** start Exercise inputs **
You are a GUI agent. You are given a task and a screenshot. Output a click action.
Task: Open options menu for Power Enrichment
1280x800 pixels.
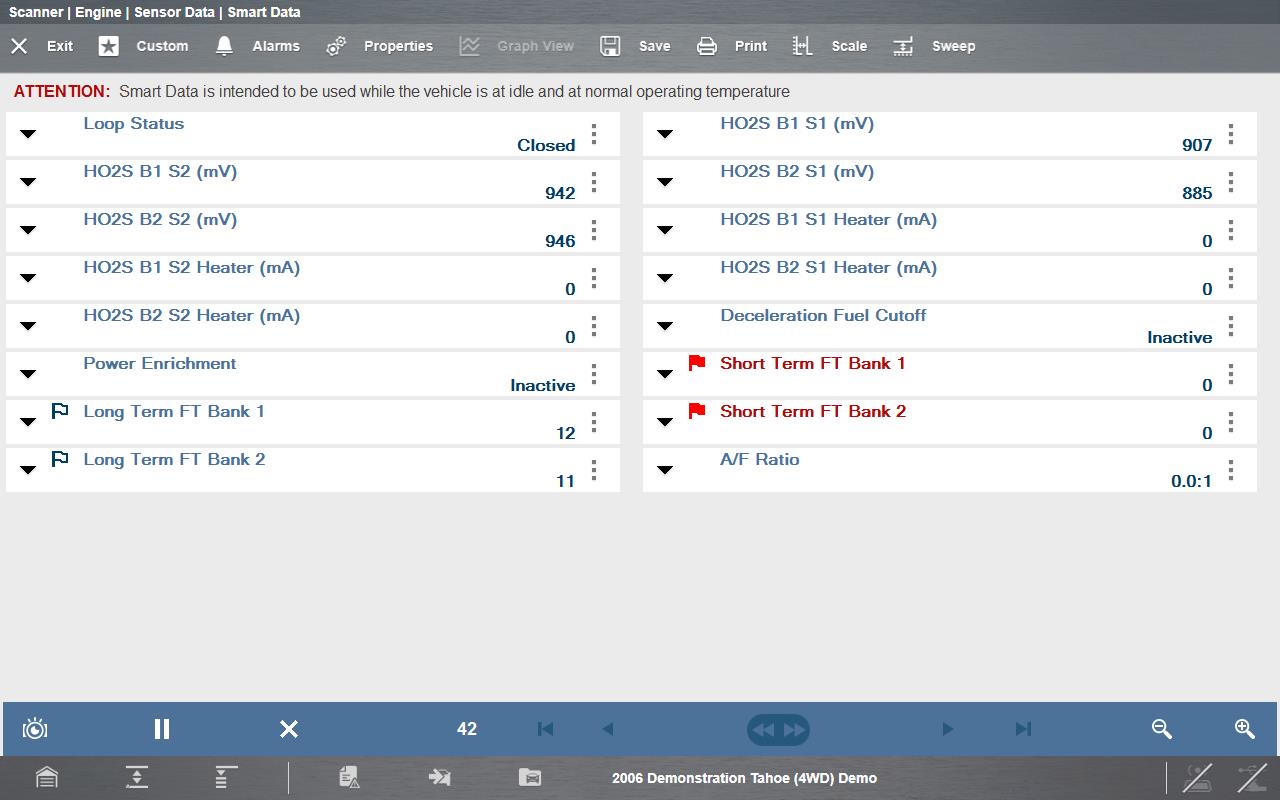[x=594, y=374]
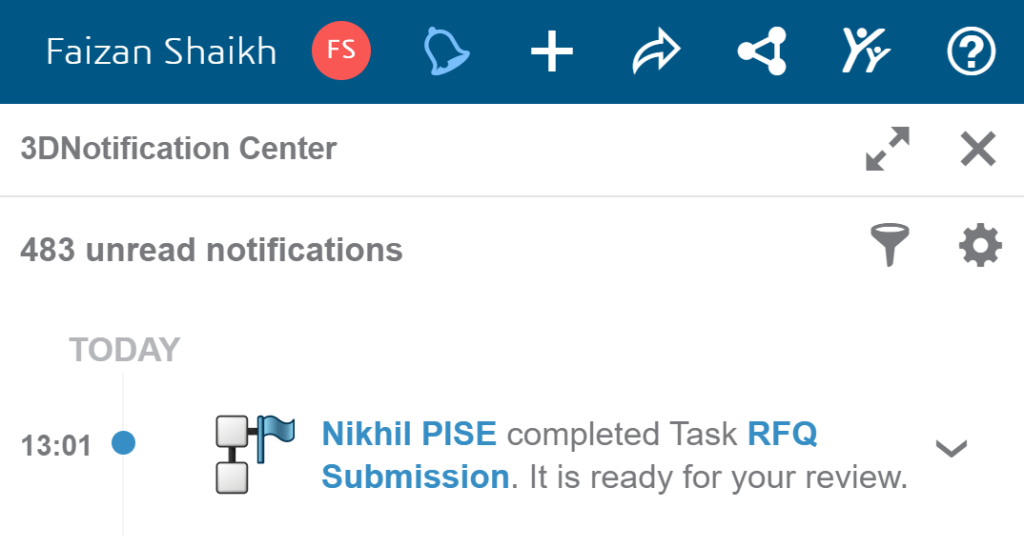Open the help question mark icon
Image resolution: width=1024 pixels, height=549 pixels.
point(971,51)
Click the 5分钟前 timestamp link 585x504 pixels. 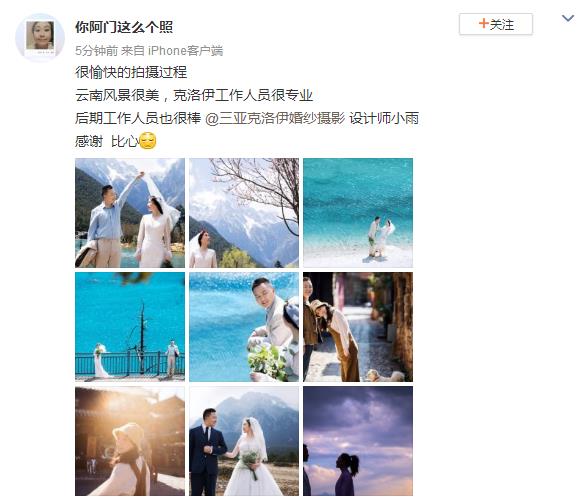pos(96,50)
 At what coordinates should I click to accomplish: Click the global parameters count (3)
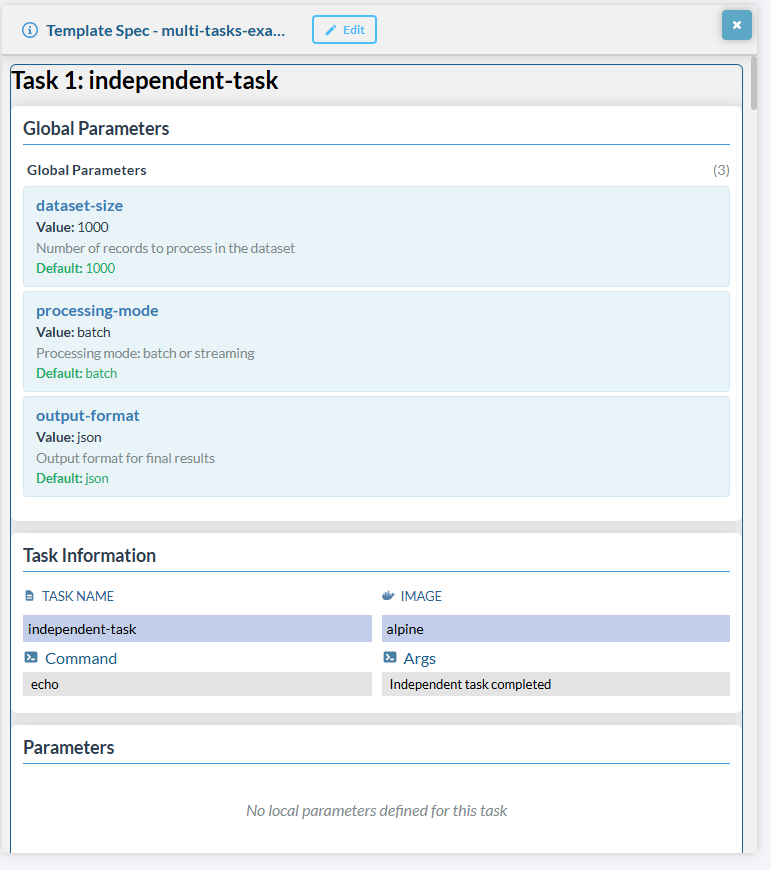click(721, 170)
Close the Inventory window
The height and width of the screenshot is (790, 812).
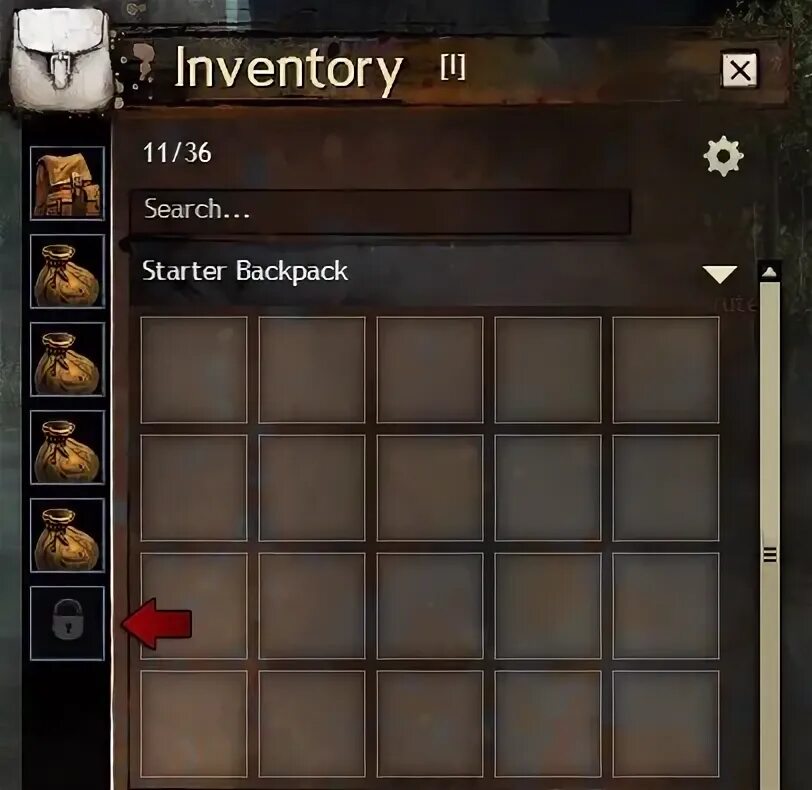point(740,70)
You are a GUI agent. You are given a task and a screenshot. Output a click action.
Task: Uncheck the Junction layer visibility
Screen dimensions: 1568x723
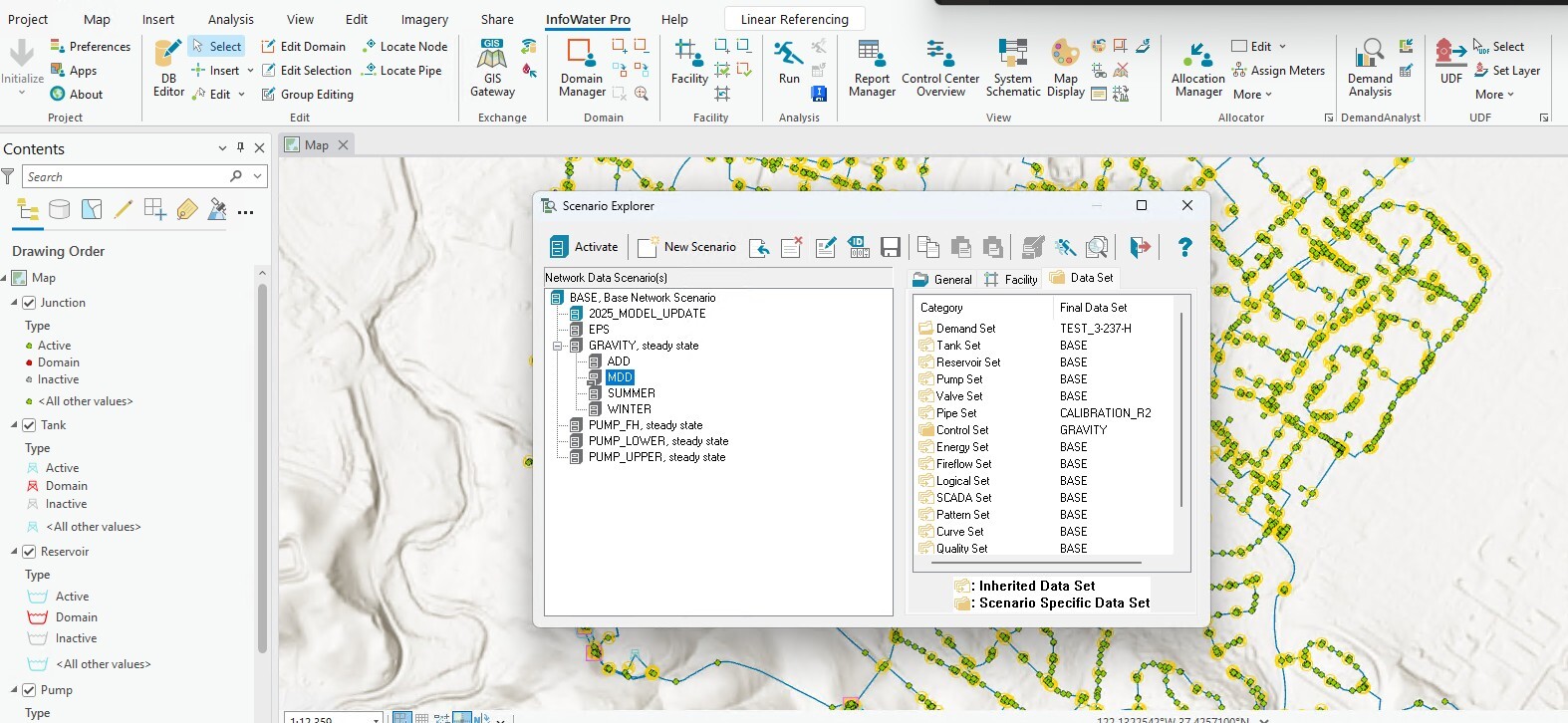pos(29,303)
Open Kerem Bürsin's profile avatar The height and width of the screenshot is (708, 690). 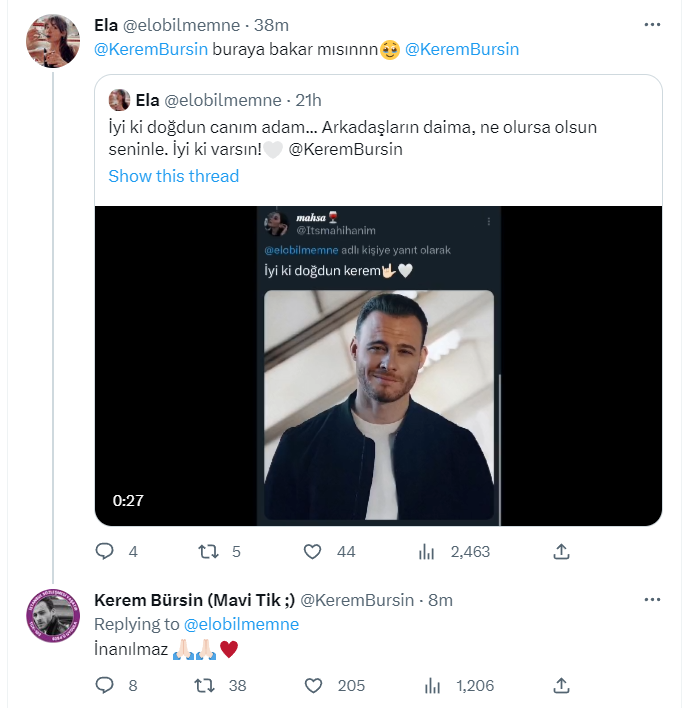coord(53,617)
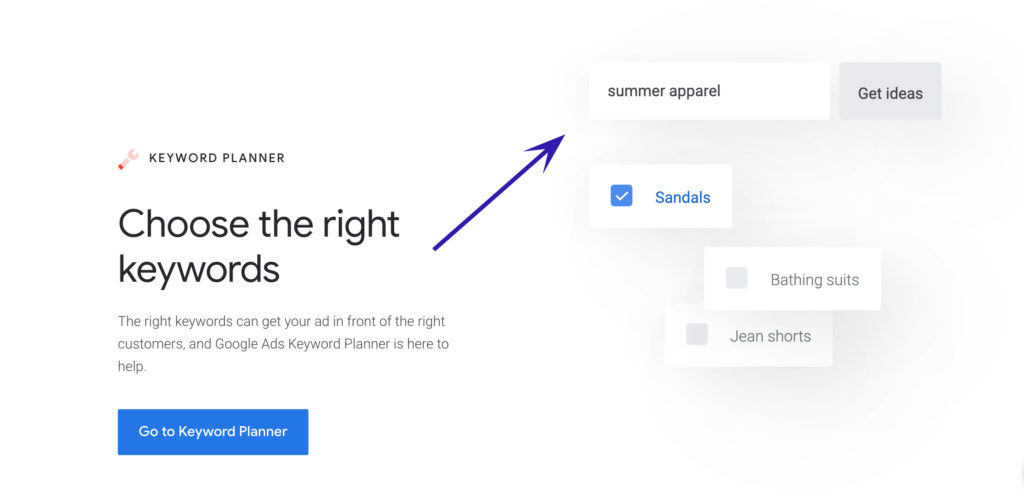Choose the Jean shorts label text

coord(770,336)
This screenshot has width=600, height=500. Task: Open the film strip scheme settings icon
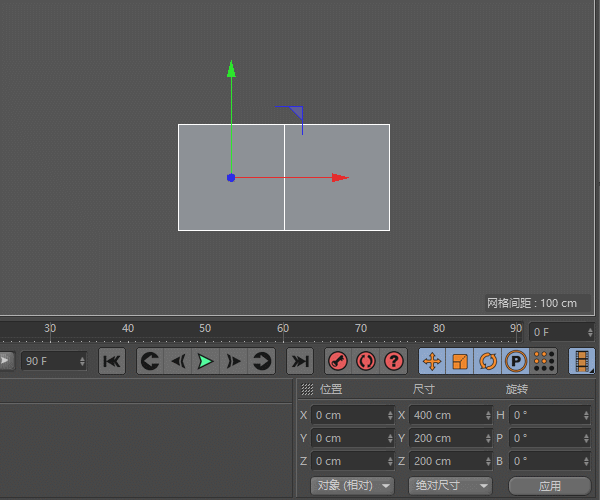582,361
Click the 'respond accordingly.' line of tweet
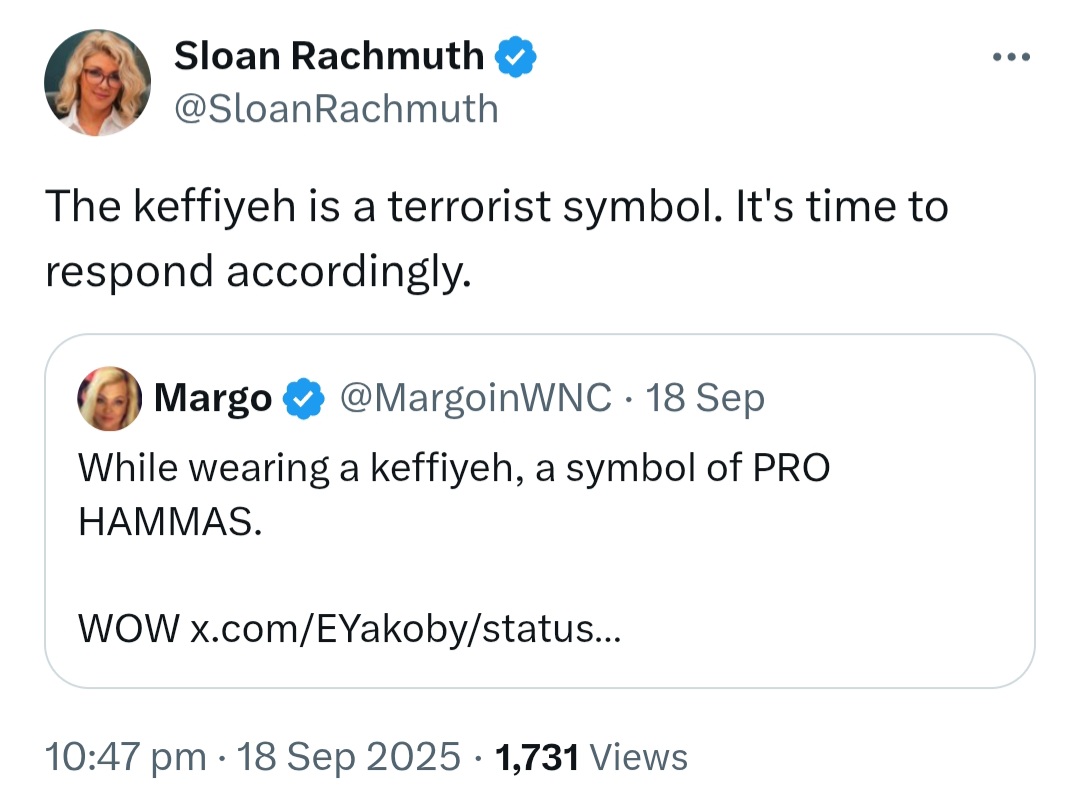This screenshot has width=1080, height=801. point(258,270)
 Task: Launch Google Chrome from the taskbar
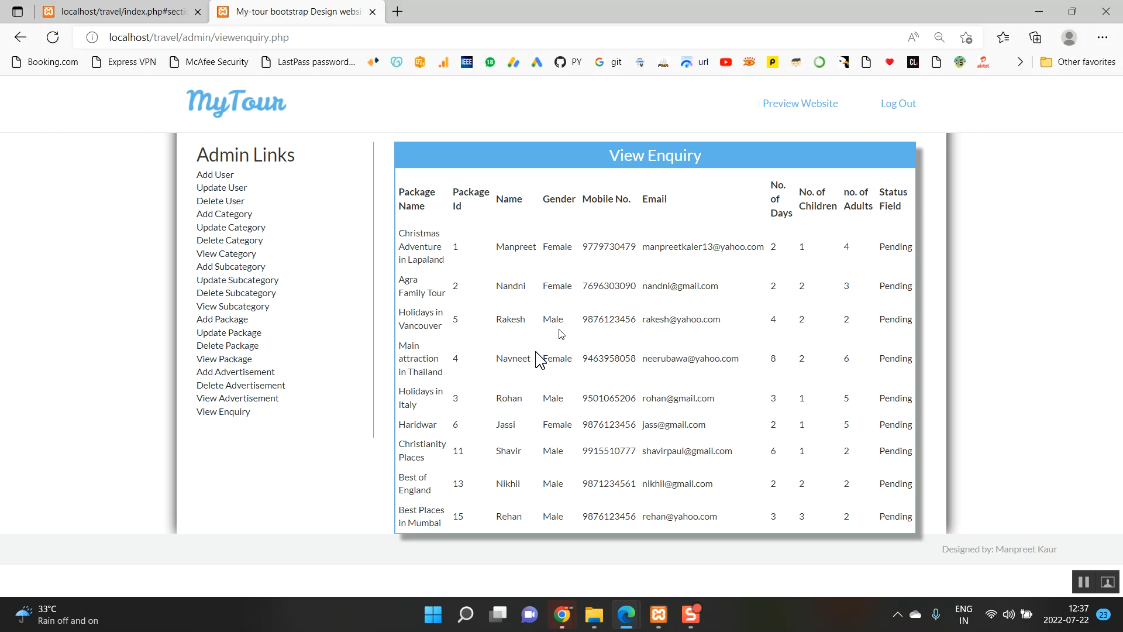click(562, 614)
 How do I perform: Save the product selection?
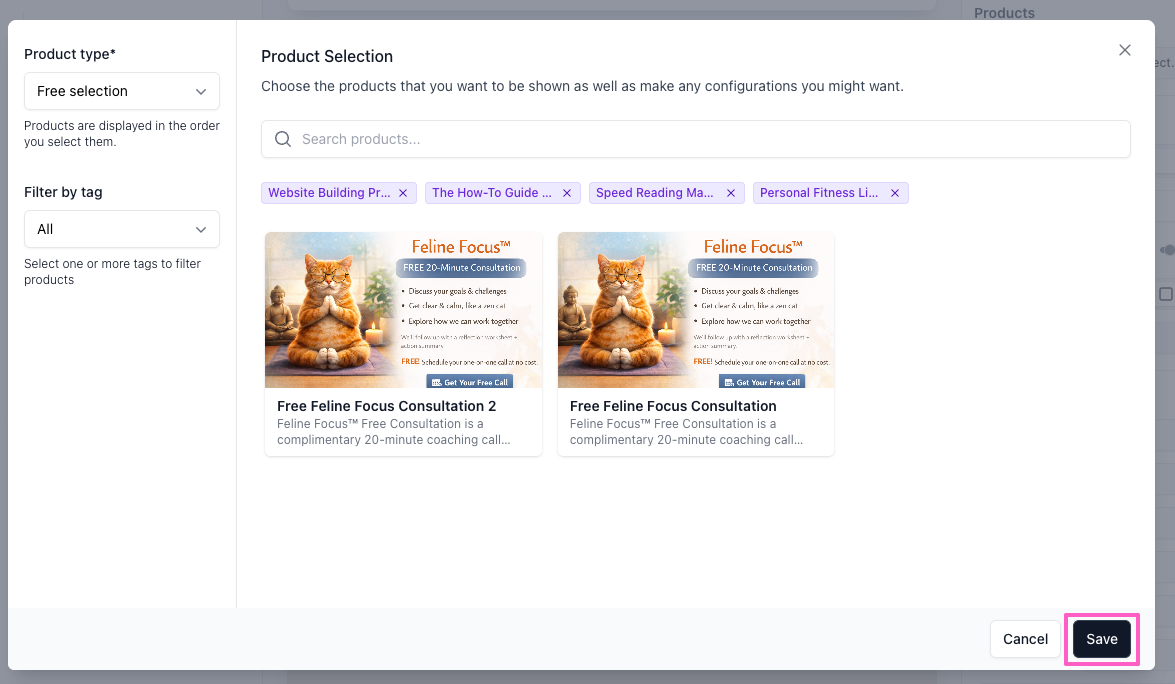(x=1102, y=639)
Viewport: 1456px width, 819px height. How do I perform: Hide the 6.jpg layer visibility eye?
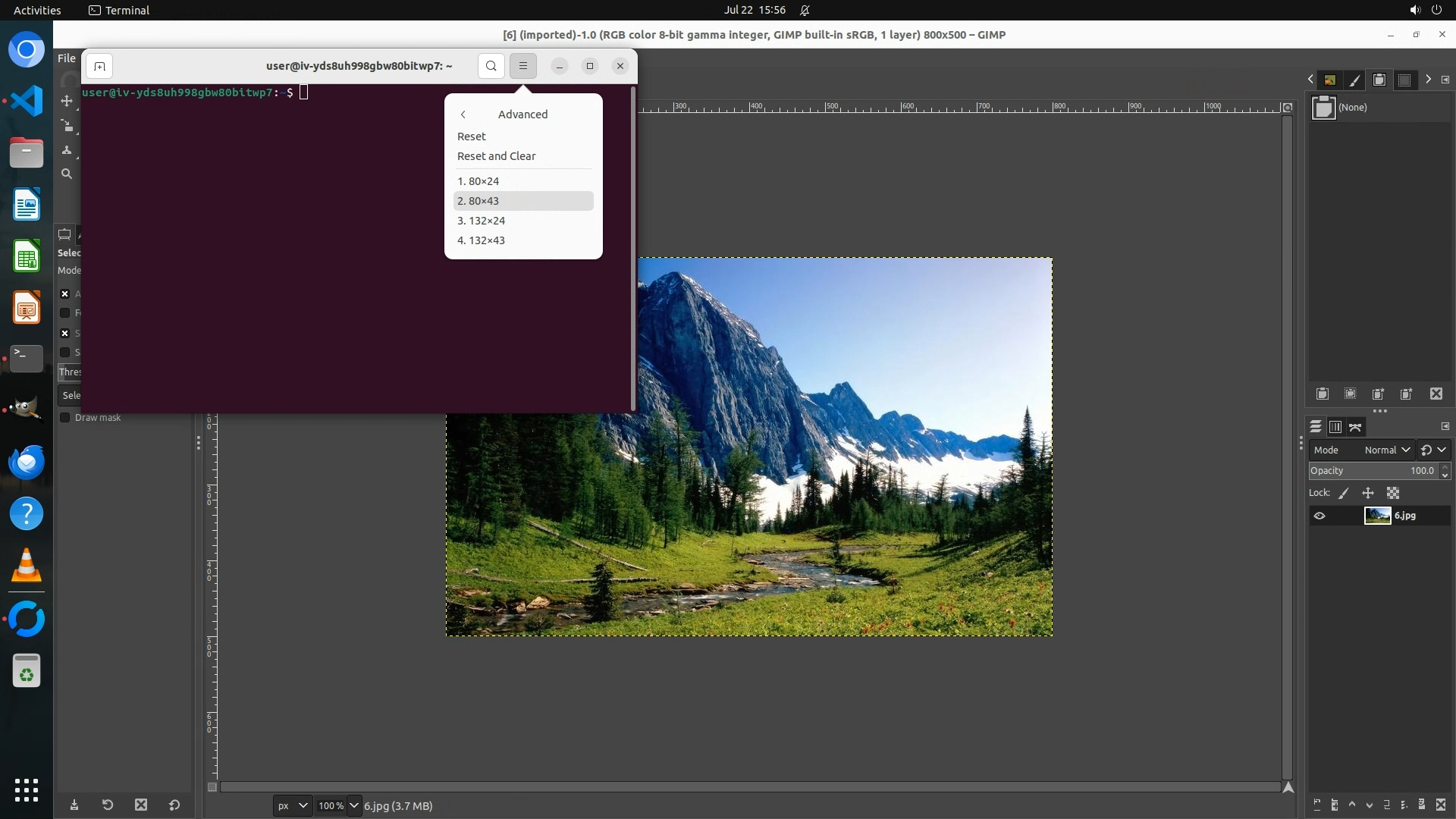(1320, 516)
** end Exercise inputs **
▶ [Written exercise]:
Reproduce the listing word for word, from the line containing "This screenshot has width=600, height=500." to its last line, and leave the pictures out.

▶ [Answer to the problem]:
This screenshot has width=600, height=500. Task: Open the film strip scheme settings icon
582,361
Click the 'respond accordingly.' line of tweet
This screenshot has width=1080, height=801. point(258,270)
 Task: Launch Google Chrome from the taskbar
click(562, 614)
 How do I perform: Save the product selection?
(x=1102, y=639)
Viewport: 1456px width, 819px height. How do I perform: Hide the 6.jpg layer visibility eye?
(1320, 516)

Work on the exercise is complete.